A 95-YEAR-OLD who served during the Second World War has has told of her shock at the news that the base where she was based being sold.

Florence Cole worked as a codebreaker at RAF Scampton in Lincolnshire base for several weeks as part of her 18 months in the RAF.

The news about the site being sold first broke in July but Florence didn’t know about it until she read a letter in the Daily Express on Sunday.

She said: “I can’t believe they are doing this. I’ve cried thinking about it.

“It’s dreadful that the government is allowing this to happen.

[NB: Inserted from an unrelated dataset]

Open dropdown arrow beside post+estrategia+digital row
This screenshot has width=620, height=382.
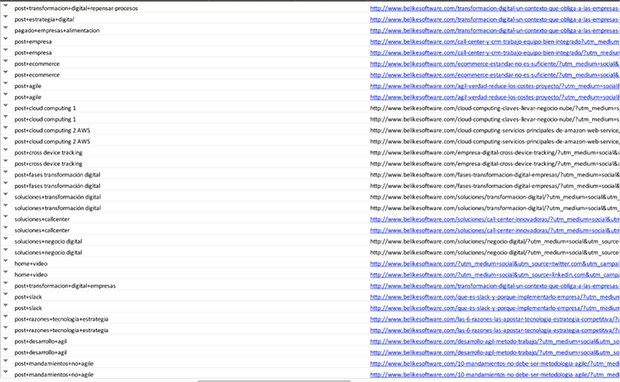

I’m so angry.

“When I read that letter, it broke my heart.

“People as young as 17 gave their all and risked their lives for our freedom and now their memory is being disrespected.

“I hope I’m not the only person who feels this way, though I feel particularly strongly about it because I was there.”

RAF Scampton will close in 2022 as part of the Ministry of Defence’s plan to save almost £3 billion by 2040 by selling off about one-third of its estate.

The 102-year-old base is best known for being home to 617 Squadron, which carried out the Dambusters mission in 1943.

It is currently where the world-famous Red Arrows are stationed - they will be moved by 2022.

Leading Aircrafts-woman Florence Cole, from Shivenham, joined a team of 50 transcribing blocks of letters and digits transmitted by the enemy and intercepted by British wireless telegraphers.

Her eyes lit up as fond memories of her time at the base came flooding back to her.

She added: “I was first called up in 1943.

“After a few weeks of training at Gloucestershire, I was sent to RAF Scampton.

“It was a lot to take in, everything was in code, and it all felt so foreign and unfamiliar.

“To be honest, the work sometimes bored me stiff, but my time there flew by.

“I saw top secret documents about the bouncing bomb used in the Dambusters mission and packaged propaganda leaflets.

“I couldn’t talk about anything I had done there for 70 years, which was a strange feeling.

“I felt so excited and proud to be doing something for the good of the country, and the world.

“When I came home on leave, my mother never asked me what I did and I never told her.”

It’s not yet clear who will buy RAF Scampton or what the land will be used for.

A small museum has been suggested as a way to keep the rich history of the base alive once it’s no longer being used by the RAF.

Florence added: “That would be nice, hopefully these brave men and women will still be remembered.”